Sharon Rayder, Major Crimes
I may be in the minority in that I much preferred the spinoff of The Closer far more than I liked the original series. And a large part of the reason was the decision to put Mary McConnell’s Captain Rayder front and center. I always liked her when she represented the Force Prevention Unit on The Closer even though (and maybe even because) she was often clashing when Kyra Sedgwick’s characters way of doing business. (And as anyone who watched some of the actions Brenda Leigh Johnson took throughout the entire series, it’s kind of amazing she kept her job for seven seasons.) Rayder had the same loyalty to her men that Chief Johnson did but she had more integrity and compassion than we ever saw Sedgwick show in her time on The Closer. I may not have liked the storyline that involved Rusty that made up so much of the series backbone, but you could never a million years she Brenda as being the least bit maternal. And it gutted me in a way so many other character deaths on television never have when Rayder died of heart failure near the end of the sixth and final season just as much as it did the entire unit. Television needs more cop series like Major Crimes and more bosses like Sharon Rayder.

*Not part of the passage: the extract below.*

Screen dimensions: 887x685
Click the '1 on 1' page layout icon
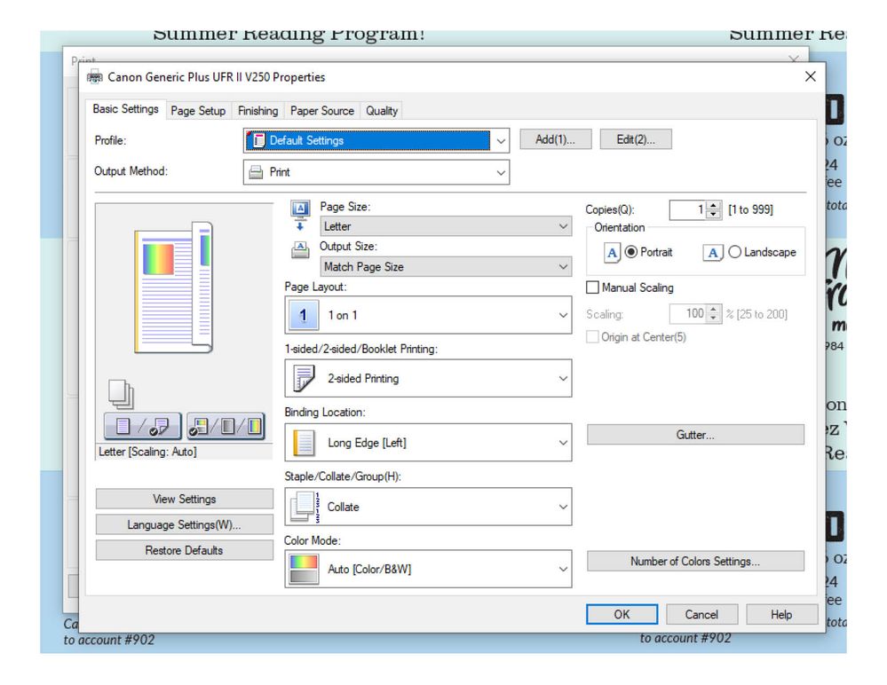click(x=305, y=315)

Jacqueline Carlyle, The Bold Type
So many times in entertainment journals and online reviews of The Bold Type I would hear Jacqueline, the editor-in-chief of ‘Scarlet’, described as ‘the best boss ever’. And honestly the hyperbole was very close to be accurate. It wasn’t just the way she mentored Jane, Kat and Sutton in different ways throughout the series run, it was that she was compassionate to everybody on the series even when they made mistakes. It was that she was willing to fight the people upstairs for the story and for critical issues, even when it cost her job. And if the story was important enough that some other part of the company had to publish it before Scarlet, well, she would put her ego ahead of the byline and let it happen. She was friendly even with the people who clearly wanted her job or her out of the way, and she was a loving wife who at the end of the series left the magazine so that she could have adventures with ever patient husband. Melora Hardin did a stint on The Office (and considering how much damage Mike ended up doing to her character on that series, she deserved a bonus) so its possible she could have lifted Michael Scott’s Best Boss Ever mug from his desk. I can imagine everyone at Scarlet wanting to give her a real one.
Wow. I had so much writing this one that there’s a very good possibility there will be follow-ups in the future. God knows there are more than their share of bad bosses on TV and quite a few good ones.